France. Discriminations religieuses : le rapport qui bouscule le récit dominant
Dans une enquête menée auprès de plus de 5 000 personnes, la Défenseure des droits révèle une hausse nette des discriminations liées à la religion, touchant principalement les musulmans. Un constat qui tranche avec la focalisation médiatique sur l’antisémitisme, souvent présentée comme la seule menace majeure.
Les discriminations religieuses progressent en France, et c’est désormais chiffré.
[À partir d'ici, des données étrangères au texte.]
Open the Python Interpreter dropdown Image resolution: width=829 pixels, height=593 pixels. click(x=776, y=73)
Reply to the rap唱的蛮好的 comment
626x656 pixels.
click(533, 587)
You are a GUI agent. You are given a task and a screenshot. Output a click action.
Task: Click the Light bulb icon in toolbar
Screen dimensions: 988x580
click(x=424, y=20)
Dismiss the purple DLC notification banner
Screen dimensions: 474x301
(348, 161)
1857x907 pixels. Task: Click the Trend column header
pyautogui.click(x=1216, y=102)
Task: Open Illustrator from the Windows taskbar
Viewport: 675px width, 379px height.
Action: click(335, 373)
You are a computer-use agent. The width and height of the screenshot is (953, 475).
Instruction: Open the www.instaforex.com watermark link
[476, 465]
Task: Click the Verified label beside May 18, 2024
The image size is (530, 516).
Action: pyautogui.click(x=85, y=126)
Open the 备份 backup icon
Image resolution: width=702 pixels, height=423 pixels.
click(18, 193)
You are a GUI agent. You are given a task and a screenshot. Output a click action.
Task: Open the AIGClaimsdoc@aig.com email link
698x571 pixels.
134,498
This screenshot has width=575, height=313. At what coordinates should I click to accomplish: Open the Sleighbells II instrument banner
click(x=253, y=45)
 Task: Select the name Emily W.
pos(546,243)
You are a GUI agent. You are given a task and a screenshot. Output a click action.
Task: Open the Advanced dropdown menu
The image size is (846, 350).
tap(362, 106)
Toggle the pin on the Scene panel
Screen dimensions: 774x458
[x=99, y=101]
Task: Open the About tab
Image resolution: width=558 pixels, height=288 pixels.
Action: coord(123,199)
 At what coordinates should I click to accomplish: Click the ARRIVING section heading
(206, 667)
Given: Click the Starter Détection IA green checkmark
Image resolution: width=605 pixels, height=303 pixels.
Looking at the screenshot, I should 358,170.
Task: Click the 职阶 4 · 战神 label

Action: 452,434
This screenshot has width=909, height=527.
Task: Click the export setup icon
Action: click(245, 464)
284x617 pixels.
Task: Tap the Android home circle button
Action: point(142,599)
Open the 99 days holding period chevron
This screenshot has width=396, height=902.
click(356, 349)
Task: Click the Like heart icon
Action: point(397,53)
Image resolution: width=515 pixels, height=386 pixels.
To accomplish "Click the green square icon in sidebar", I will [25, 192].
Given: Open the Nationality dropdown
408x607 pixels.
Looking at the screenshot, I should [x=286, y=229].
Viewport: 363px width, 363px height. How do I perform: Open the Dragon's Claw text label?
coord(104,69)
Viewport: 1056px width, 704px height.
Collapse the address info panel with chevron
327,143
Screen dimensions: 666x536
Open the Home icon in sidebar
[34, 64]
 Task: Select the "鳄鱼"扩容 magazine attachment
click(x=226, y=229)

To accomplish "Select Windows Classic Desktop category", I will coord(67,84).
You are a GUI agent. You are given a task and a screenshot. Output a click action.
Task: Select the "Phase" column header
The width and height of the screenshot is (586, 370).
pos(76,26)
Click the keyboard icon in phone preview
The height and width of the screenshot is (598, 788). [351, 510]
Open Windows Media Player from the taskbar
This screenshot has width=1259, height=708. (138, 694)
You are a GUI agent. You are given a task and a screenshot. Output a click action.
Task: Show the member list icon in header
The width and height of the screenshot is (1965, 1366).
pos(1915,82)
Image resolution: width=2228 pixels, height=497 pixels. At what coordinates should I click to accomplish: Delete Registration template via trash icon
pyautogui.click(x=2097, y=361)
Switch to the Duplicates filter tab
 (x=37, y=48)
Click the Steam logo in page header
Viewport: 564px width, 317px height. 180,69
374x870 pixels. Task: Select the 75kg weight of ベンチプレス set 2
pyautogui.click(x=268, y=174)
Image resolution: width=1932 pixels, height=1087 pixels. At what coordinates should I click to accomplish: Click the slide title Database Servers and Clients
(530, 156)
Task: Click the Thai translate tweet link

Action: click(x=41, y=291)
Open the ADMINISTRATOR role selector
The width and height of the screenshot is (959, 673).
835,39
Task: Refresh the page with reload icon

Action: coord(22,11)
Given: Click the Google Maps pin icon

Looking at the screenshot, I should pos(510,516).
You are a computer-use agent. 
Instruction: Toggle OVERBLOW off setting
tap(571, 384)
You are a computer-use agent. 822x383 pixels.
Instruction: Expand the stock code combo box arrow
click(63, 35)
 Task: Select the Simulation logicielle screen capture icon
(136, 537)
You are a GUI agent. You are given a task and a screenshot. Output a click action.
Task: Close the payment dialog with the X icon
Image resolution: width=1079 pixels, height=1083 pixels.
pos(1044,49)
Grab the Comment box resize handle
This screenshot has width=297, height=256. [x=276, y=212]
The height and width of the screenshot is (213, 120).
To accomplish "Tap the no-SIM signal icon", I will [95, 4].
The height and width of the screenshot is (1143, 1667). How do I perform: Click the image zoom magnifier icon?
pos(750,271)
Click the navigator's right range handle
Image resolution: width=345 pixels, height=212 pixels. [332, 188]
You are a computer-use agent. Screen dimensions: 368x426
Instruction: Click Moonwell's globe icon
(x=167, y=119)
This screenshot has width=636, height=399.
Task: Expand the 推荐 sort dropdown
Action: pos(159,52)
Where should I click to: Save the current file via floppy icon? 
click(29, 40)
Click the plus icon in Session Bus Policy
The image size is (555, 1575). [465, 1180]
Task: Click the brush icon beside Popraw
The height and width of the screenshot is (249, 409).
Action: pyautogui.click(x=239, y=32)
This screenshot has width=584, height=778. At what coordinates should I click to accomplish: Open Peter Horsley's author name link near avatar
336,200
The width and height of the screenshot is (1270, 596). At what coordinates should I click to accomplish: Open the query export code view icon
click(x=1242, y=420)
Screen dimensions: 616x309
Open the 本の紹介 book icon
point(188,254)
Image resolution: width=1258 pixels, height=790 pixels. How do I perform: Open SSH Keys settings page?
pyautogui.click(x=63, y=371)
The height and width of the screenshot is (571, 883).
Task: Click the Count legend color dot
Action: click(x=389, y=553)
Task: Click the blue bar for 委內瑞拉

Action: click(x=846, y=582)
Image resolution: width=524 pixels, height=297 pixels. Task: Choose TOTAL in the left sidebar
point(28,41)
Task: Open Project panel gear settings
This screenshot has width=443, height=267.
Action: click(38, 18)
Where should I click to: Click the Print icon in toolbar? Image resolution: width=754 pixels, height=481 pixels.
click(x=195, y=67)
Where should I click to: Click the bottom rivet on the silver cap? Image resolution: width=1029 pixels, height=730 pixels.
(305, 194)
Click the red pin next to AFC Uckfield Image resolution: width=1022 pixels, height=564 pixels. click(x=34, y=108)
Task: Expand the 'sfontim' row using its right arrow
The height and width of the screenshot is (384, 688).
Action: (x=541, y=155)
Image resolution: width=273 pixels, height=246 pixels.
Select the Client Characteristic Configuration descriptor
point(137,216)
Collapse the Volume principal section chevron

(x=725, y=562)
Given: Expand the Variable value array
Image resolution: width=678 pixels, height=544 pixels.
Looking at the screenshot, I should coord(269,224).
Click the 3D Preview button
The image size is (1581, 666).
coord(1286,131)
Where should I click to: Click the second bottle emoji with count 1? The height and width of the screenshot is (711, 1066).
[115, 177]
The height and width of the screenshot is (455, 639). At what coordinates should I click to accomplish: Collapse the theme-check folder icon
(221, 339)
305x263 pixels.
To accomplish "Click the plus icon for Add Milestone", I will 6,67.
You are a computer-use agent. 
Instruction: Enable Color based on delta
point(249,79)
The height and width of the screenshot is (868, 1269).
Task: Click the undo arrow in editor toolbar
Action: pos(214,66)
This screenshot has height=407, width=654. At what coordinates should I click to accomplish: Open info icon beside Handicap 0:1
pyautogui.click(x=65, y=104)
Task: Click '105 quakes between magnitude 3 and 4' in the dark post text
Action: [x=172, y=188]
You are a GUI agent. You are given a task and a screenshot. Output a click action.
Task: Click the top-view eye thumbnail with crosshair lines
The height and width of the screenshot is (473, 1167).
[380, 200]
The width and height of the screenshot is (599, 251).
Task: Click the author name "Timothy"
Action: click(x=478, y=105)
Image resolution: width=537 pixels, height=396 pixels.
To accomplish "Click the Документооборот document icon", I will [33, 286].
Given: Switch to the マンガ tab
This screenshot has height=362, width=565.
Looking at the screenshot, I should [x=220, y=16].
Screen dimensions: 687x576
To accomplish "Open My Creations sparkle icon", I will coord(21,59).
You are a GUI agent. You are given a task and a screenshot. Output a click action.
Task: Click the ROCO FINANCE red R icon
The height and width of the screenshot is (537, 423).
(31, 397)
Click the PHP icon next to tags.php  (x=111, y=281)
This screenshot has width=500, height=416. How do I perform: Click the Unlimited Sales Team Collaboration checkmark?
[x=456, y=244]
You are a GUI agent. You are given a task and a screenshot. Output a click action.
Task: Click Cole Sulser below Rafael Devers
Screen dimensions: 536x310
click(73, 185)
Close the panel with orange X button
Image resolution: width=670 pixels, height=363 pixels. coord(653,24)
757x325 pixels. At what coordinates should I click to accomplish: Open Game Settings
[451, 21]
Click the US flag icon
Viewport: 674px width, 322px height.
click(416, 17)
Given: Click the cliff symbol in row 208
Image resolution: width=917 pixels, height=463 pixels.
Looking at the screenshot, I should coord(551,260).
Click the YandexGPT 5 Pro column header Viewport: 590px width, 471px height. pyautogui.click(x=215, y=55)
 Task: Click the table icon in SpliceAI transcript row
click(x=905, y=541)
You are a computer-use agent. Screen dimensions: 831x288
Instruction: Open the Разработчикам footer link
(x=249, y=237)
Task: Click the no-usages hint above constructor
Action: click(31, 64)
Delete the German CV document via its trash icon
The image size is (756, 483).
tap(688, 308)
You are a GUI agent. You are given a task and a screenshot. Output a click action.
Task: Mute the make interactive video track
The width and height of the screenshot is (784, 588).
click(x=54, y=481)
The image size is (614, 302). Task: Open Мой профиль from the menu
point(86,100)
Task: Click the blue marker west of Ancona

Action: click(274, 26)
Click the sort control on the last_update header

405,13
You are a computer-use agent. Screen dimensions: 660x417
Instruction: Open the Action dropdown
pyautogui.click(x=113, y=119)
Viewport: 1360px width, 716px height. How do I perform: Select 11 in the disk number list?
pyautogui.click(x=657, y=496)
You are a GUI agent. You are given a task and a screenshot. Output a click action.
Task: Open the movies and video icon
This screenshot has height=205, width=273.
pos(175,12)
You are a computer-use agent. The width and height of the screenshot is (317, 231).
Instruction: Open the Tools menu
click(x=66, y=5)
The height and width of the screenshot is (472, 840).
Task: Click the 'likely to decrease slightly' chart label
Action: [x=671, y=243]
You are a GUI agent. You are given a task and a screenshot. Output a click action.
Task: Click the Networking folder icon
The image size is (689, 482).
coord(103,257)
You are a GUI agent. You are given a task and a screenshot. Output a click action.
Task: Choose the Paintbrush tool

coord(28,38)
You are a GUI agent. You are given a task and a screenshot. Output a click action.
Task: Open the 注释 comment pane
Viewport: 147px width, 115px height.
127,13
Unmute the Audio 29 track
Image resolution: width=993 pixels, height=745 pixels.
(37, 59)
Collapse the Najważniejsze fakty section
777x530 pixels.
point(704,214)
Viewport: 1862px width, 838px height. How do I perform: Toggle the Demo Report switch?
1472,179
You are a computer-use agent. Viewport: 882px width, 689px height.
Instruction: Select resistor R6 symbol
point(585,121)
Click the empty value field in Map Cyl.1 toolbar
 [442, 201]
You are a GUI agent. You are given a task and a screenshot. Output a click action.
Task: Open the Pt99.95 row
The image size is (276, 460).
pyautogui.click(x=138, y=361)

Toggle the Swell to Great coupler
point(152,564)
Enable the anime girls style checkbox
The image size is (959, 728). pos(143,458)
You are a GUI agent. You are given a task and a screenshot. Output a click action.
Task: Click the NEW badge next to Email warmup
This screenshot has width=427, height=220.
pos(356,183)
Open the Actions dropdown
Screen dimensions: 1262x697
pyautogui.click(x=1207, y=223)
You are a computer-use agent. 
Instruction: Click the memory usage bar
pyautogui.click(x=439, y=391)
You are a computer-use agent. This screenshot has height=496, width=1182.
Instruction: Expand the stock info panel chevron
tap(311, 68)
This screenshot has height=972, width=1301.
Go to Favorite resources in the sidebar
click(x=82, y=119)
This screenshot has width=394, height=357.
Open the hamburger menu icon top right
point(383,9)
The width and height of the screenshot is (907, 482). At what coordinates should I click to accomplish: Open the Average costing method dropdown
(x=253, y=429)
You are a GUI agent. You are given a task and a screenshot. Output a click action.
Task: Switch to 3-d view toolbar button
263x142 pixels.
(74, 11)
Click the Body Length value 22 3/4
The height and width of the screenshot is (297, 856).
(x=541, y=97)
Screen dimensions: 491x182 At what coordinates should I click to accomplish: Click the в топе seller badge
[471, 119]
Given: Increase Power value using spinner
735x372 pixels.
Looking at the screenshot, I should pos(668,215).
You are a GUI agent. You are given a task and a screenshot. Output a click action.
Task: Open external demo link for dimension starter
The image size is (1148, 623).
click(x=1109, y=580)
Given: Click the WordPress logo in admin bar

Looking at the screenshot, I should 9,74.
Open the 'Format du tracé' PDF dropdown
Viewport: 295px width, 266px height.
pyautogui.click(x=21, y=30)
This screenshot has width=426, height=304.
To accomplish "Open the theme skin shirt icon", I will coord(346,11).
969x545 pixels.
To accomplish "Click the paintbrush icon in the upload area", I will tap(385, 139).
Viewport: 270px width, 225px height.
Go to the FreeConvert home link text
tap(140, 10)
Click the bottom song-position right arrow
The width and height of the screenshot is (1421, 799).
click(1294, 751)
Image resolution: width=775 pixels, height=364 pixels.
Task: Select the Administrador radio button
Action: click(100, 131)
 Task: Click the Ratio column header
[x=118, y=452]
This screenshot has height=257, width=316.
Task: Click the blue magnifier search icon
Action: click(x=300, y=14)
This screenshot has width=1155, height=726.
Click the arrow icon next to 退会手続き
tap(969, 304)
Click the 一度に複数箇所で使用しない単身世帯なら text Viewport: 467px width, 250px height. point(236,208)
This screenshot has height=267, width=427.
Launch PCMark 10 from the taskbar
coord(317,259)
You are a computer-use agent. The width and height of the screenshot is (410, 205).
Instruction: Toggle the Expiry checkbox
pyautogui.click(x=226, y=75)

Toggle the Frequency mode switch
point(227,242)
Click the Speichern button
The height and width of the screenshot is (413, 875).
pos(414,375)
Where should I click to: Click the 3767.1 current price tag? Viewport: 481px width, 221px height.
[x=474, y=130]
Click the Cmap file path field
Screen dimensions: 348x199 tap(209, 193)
Dans son rapport publié jeudi 4 décembre, Claire Hédon dresse un tableau préoccupant : 7 % des sondés déclarent avoir subi une discrimination fondée sur la religion au cours des cinq dernières années, contre 5 % en 2016. Une hausse significative, mais surtout très inégalement répartie.
Le détail des chiffres est sans appel. 34 % des personnes musulmanes ou perçues comme telles déclarent avoir été discriminées, contre 27 % en 2016. À titre de comparaison, seules 4 % des personnes chrétiennes font état d’un tel traitement (2 % en 2016). Les femmes musulmanes sont particulièrement exposées : 38 % d’entre elles disent avoir été discriminées, contre 31 % des hommes de même religion.
« Trop souvent, ces discriminations sont invisibilisées, voire banalisées », écrit la Défenseure, pointant « l’effet corrosif » de discours publics qui stigmatisent régulièrement une communauté précise.
Un constat en décalage avec le débat médiatique et politique
Alors que le débat public met en avant, parfois à l’exclusion de tout autre sujet, la montée de l’antisémitisme — une réalité grave et documentée — le rapport révèle une dynamique parallèle, plus massive, mais largement absente des écrans et des éditoriaux : les discriminations anti-musulmans sont aujourd’hui les plus déclarées de toutes les discriminations religieuses en France.
Le contraste est saisissant. Dans l’espace médiatique, les responsables politiques qui osent aborder ces discriminations sont fréquemment accusés d’« islamo-gauchisme », un terme devenu instrument de disqualification plutôt que d’analyse. Résultat : les données sur les violences et discriminations visant les musulmans peinent à s’imposer dans le débat public, malgré leur ampleur statistique.
Le rapport souligne également un autre phénomène : la visibilité religieuse. Parmi les personnes portant un signe religieux, 15 % déclarent avoir été discriminées, qu’il s’agisse d’un voile, d’une kippa, d’une croix ou d’un turban. Mais c’est bien le voile qui concentre les tensions : il constitue, selon les enquêtes successives, le critère le plus discriminant dans l’accès à l’emploi, au logement ou à certains services.
Les conséquences, elles, sont profondes. Claire Hédon évoque des « effets dévastateurs » : isolement, anxiété, fragilité économique, perte de confiance dans les institutions. Et un paradoxe inquiétant : les politiques présentées comme luttant contre le « séparatisme » peuvent en réalité renforcer ce qu’elles prétendent combattre, en accentuant l’exclusion.
La Défenseure pointe également une confusion persistante autour de la laïcité : 24 % des sondés pensent qu’elle implique l’interdiction des signes religieux dans l’espace public, alors que la loi n’impose rien de tel. Cette mauvaise compréhension nourrit tensions et abus d’autorité, notamment dans les établissements scolaires ou dans certaines administrations.
Pour y remédier, Claire Hédon appelle à des « mesures ambitieuses » de sensibilisation dès l’école primaire. Un enseignement clarifié de la laïcité permettrait, selon elle, une meilleure compréhension des droits et des limites de chacun.
Enfin, la conclusion du rapport résonne comme un avertissement : lutter contre les discriminations religieuses n’est pas seulement une obligation juridique ; c’est une condition essentielle de la cohésion sociale. Ignorer ces réalités, ou les reléguer derrière d’autres combats, revient à laisser prospérer des fractures déjà béantes.
En apportant des données exhaustives et une analyse rigoureuse, la Défenseure des droits vient rappeler une évidence trop longtemps occultée : pour garantir l’égalité, encore faut-il regarder en face toutes les discriminations — y compris celles dont on parle le moins.